A unique strength of this study was that after assessing palliative care knowledge and misconceptions, we provided patients with a description of palliative care that we thought would address the major misconceptions patients have about it (i.e., that it is the same as hospice and using it means stopping treatment) and then asked patients to indicate reasons they would or would not use “non-hospice palliative care” [20, 21]. We did this to identify determinants beyond the most identified barriers of conflating palliative care with hospice or “giving up”[30, 31]. Patients reported they would seek non-hospice palliative care to manage a variety of concerns and care needs, including uncontrolled pain, treatment side effects, and depression and anxiety, to support friends and family’s coping, and to discuss goals of care.
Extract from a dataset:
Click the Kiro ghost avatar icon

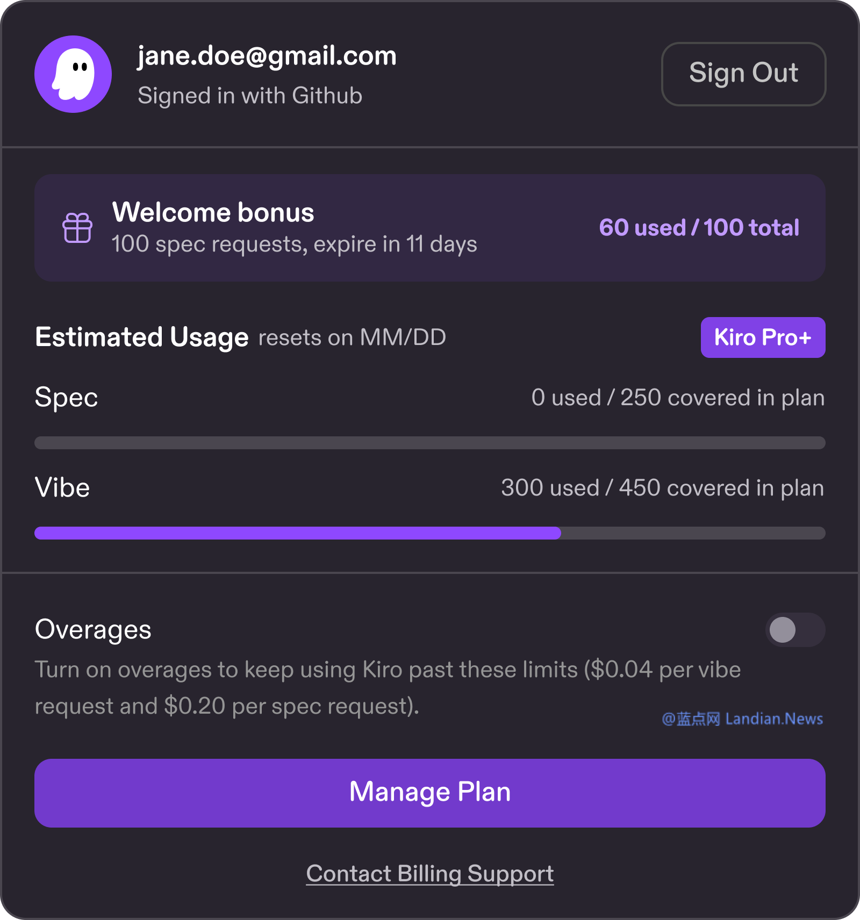point(73,74)
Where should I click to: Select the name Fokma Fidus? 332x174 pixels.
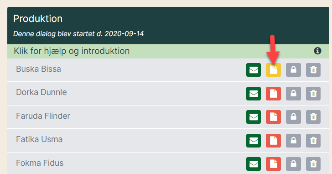pos(40,163)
They also stated they would seek non-hospice palliative care if their oncologist recommended it. An oncologist’s recommendation seemed particularly important to older patients, which is consistent with prior research suggesting older people prefer to receive information from a provider vs. other source [22]. Patients also endorsed several reasons for not using non-hospice palliative care, including uncertainty about its benefits; lack of discussion with an oncologist; difficulty attending additional medical appointments (perhaps more so for patients at an academic medical center); and concern about insurance coverage. These results align with other findings pointing to the critical role of oncology providers’ support of palliative care [32], need for remote delivery options[33], and cost discussions and assistance [34].
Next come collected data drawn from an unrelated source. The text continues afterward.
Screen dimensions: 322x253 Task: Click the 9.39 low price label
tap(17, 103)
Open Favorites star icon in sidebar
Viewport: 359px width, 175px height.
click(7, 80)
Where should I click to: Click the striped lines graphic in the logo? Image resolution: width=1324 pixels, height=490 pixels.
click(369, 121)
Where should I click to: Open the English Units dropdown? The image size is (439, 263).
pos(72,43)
This study was conducted during the height of the initial wave of the COVID-19 pandemic, which likely reduced participation, though our participation rate was still relatively high (70%). Other study limitations include a cross-sectional design, limited statistical power for detecting subgroup differences, self-report of palliative care utilization, and a predominantly White, non-Hispanic sample. This reflects the demographics of the region but limits generalizability. We did not assess other barriers and facilitators that may be salient among people from other backgrounds [35]. We also asked patients to indicate hypothetical reasons they would or would not use “non-hospice palliative care,” and not reasons why they had or had not already seen a palliative care provider. However, because palliative care knowledge deficits and misconceptions are common and a major deterrent to palliative care use [36], identifying additional determinants almost requires a hypothetical framework like we used to further assess determinants in this study. Additional strengths include a high response rate; assessment of patients from both an academic and community setting; and strong rural representation.

Conclusion

Interventions to increase palliative care utilization among patients with advanced stage lung cancer need to address knowledge, misconceptions, and care delivery barriers, including lack of oncology provider discussions of palliative care during cancer treatment and cost and time concerns. Interventions should also assess patients’ care needs and inform patients of palliative care’s role in addressing those needs with their oncologist.